> **Task objective**
Pull out each line below that contains the string "This". Case matters.

(Data items)
##########

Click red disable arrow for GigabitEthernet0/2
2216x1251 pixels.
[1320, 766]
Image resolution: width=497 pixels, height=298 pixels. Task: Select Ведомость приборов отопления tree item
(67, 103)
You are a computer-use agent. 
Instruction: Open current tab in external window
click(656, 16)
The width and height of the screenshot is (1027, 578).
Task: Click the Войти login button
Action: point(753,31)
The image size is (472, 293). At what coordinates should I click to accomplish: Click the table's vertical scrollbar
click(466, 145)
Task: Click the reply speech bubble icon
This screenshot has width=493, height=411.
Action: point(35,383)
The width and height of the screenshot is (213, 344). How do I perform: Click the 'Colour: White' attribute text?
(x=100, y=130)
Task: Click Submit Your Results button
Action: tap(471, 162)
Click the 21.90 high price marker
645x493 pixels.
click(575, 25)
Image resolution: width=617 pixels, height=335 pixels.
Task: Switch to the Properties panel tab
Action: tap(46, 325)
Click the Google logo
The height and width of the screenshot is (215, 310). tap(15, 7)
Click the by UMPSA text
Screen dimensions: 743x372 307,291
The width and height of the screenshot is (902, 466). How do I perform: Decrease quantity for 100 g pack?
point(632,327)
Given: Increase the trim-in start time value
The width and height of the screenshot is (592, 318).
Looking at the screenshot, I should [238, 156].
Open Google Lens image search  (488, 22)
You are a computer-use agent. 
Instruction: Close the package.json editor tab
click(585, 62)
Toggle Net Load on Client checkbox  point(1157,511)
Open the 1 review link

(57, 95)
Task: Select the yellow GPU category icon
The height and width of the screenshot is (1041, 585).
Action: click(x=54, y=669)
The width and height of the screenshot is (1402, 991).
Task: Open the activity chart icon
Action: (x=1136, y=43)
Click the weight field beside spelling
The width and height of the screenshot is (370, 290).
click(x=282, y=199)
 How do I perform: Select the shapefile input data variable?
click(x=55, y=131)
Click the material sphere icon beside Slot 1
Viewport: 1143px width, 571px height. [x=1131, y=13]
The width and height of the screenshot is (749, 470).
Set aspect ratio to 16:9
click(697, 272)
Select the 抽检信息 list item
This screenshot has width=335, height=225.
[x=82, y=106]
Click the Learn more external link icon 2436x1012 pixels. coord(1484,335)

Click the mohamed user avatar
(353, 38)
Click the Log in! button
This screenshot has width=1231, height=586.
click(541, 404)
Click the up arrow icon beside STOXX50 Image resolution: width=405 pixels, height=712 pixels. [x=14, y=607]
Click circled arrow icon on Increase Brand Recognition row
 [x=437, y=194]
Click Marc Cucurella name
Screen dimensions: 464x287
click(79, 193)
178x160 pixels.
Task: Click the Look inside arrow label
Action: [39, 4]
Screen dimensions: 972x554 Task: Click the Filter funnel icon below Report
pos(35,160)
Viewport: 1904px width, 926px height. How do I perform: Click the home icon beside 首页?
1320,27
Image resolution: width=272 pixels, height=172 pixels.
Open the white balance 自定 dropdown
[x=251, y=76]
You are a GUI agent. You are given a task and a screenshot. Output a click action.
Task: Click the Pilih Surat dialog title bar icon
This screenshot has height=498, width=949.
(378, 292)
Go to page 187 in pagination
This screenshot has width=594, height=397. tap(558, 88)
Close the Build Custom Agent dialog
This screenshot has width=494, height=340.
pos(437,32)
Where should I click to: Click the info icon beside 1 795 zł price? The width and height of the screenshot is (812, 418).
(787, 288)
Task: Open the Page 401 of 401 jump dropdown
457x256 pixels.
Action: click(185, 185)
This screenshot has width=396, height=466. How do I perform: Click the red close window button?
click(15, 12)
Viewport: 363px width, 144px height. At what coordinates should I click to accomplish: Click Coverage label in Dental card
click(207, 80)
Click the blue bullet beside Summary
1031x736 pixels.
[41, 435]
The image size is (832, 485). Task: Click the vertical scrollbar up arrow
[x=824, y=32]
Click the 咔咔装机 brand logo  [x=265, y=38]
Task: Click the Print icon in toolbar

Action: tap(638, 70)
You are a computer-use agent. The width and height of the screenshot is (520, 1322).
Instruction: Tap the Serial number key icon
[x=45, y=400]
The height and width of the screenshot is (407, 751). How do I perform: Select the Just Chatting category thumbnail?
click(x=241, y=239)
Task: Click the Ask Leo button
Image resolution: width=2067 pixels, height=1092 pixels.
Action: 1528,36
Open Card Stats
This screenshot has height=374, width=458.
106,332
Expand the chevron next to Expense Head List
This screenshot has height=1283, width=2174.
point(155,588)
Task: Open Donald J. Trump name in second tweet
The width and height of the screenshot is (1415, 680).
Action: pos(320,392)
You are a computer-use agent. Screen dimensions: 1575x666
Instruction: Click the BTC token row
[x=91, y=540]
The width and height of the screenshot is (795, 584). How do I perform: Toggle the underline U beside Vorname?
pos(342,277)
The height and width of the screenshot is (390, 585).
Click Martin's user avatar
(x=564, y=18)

##########

> **Problem solution**
This screenshot has width=493, height=411.
This screenshot has width=335, height=225.
This screenshot has width=1231, height=586.
This screenshot has height=498, width=949.
This screenshot has width=594, height=397. tap(558, 88)
This screenshot has width=494, height=340.
This screenshot has width=396, height=466. How do I perform: Click the red close window button?
This screenshot has height=374, width=458.
This screenshot has height=1283, width=2174.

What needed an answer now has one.